Ero lì seduta pensando che forse non siamo poi così complicati come sembriamo. Ci piace pensare di essere indecifrabili, difficili da comprendere, ma in realtà siamo solo noi stessi, e non siamo così bravi come pensiamo a nasconderlo. Persone false dici? Lo mostrano subito. Basta guardare bene.
Le persone sono così facili da leggere, sanguiniamo emozioni anche per il modo in cui beviamo il caffè. Però nessuno sembra accorgersene, siamo tutti troppi occupati a berci il nostro dannato caffè.
E pensavo, senza scrivere, dicevo frasi nella mente che mi dimenticavo subito dopo, come se avessi troppi pensieri che mi fuoriuscivano da tutti i pori. Chissà se qualcuno li catturerà mai come si fa con le lucciole.
E qualcuno lo fece.C'era un ragazzo dall'altra parte del parco, su una panchina esattamente di fronte a me, non vedevo bene il suo viso perché i miei occhiali erano da cambiare. Eppure non distolsi lo sguardo. Stettimo un po' li, non riuscivo nemmeno a capire se lui mi stesse guardando di risposta. Ma alzai la mano come a salutarlo, senza scuoterla, lui la alzò di rimando.
Poi guardai l'ora e andai a prendere il pullman.
La banchina era la numero tre, il pullman si fermò, apri le porte e mi mossi per non perderlo. Partì in anticipo come fosse di fretta, come se non volesse darmi la possibilità di cambiare idea. E così il pullman blu scomparse dalla mia vista.
Tornai sui miei passi, a vedere se il ragazzo era ancora sulla panchina, ma non c'era.
Avevo visto qualcosa che mi ero immaginata, sentito qualcosa che non c'era, e adesso avevo persino perso il pullman per la mia cavolo di mente vogliosa d'amore.
Chissà se c'era un pullman che andava vicino al mio paese.
idiota idiota idiota
Qualcuno mi toccò sulla spalla destra e mi girai verso sinistra, lui sorrideva perché avevo capito il suo giochino. Mi porse una cuffietta senza filo, io feci per parlare ma lui disse: «Prima la cuffietta» così mi misi quella dannata cuffietta e capii. Capii che era come me.
Con la colonna sonora di sottofondo gli sporsi la mano.
«Silvia, mi chiamo Silvia» mi presentai, lui prese la mano e non la scosse.

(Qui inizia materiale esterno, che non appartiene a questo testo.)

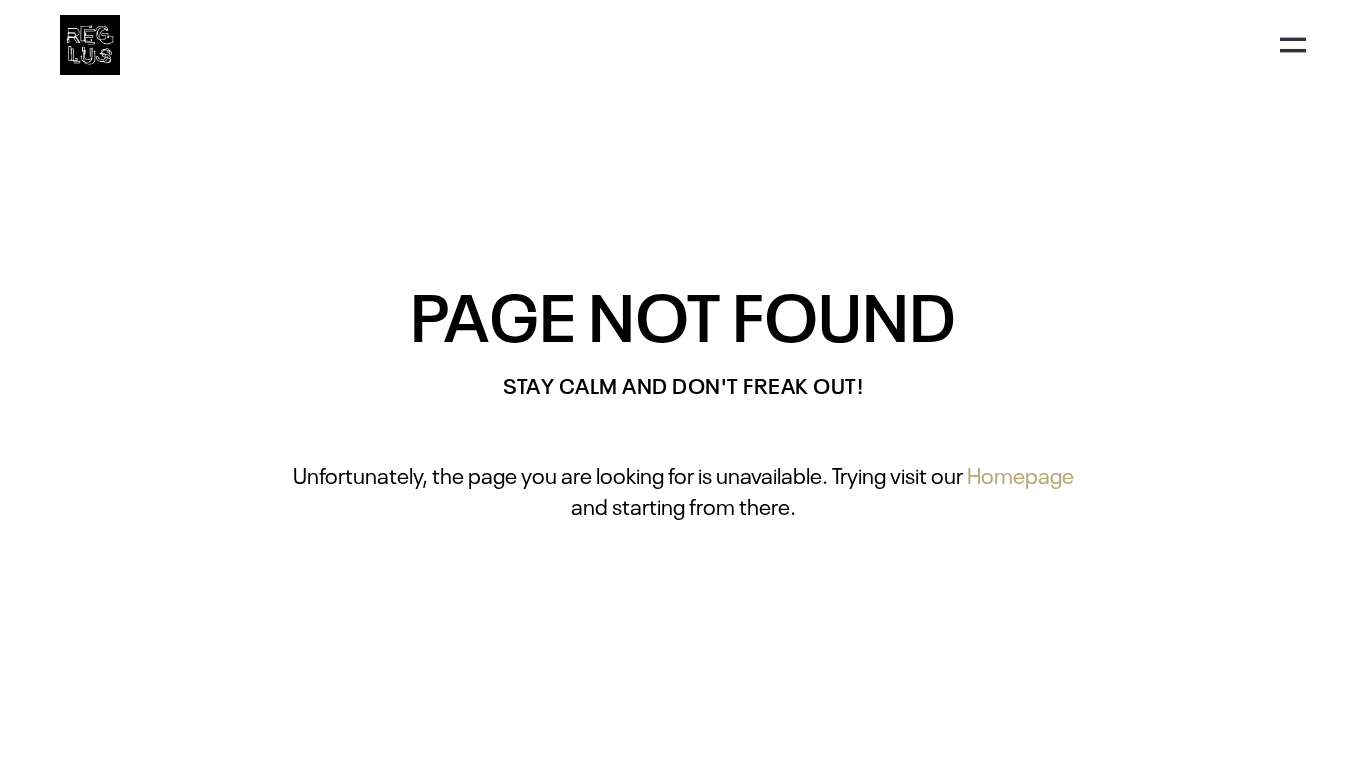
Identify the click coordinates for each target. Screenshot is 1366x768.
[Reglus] (90, 45)
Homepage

«Edoardo, mi chiamo Edoardo» rispose.
«Ho perso il pullman» «Non fa niente» «E ora cosa faccio?» «Ora partiamo» disse lui con decisione.
E così partimmo, non sono sicura di essere ancora arrivata, andammo dappertutto e da nessuna parte, con i piedi per terra ma la testa fra le nuvole.Avevamo le dita intrecciate, lui piano mi disegnava dei cerchi con il pollice sul dorso della mano. Ogni singolo secondo sentivo le farfalle nello stomaco, quindi è questo che si sente quando si sta cadendo. Non avrei mai voluto andarmene dal tuo fianco, sentivo il suo profumo, quanto adoro quando le persone profumano. Il suo odore era diverso, sapeva di caldo, di libri, di corse sotto la pioggia, di libertà, di balli lenti e di sapone. Oggi ringrazio il cielo che avesse un odore così unico, altrimenti il mio cuore si spezzerebbe a sentire di nuovo il suo profumo.
«Sai di buono» dissi a un certo punto, perché non ammetterlo?
«Tu sai di quelle scottature che ti prendi solo al mare ad agosto» disse lui, come se ci fosse stato a pensare fino a quel momento.
«Facciamo un patto» dissi convinta.
«Ovvero?»
«Bisogna dirsi tutto ciò che si pensa sinceramente se l'altro lo chiede»
«Va bene»
«A cosa pensi?» chiesi, volevo tanto saperlo.
«Che non vorrei mai scendere da questo treno.» «Perché no?» «Perché non potrò più tenerti la mano come sto facendo ora»
«Allora restiamo finché vuoi» mi fermai un attimo per girarmi verso di lui «dove stiamo andando a proposito?»
«Non lo so, tu dove vuoi andare?»
«Ovunque»
«Ovunque sia.»
Così quando arrivò la fermata noi non scendemmo, ma continuammo ad andare.
Verso dove? Che domande, ovunque naturalmente.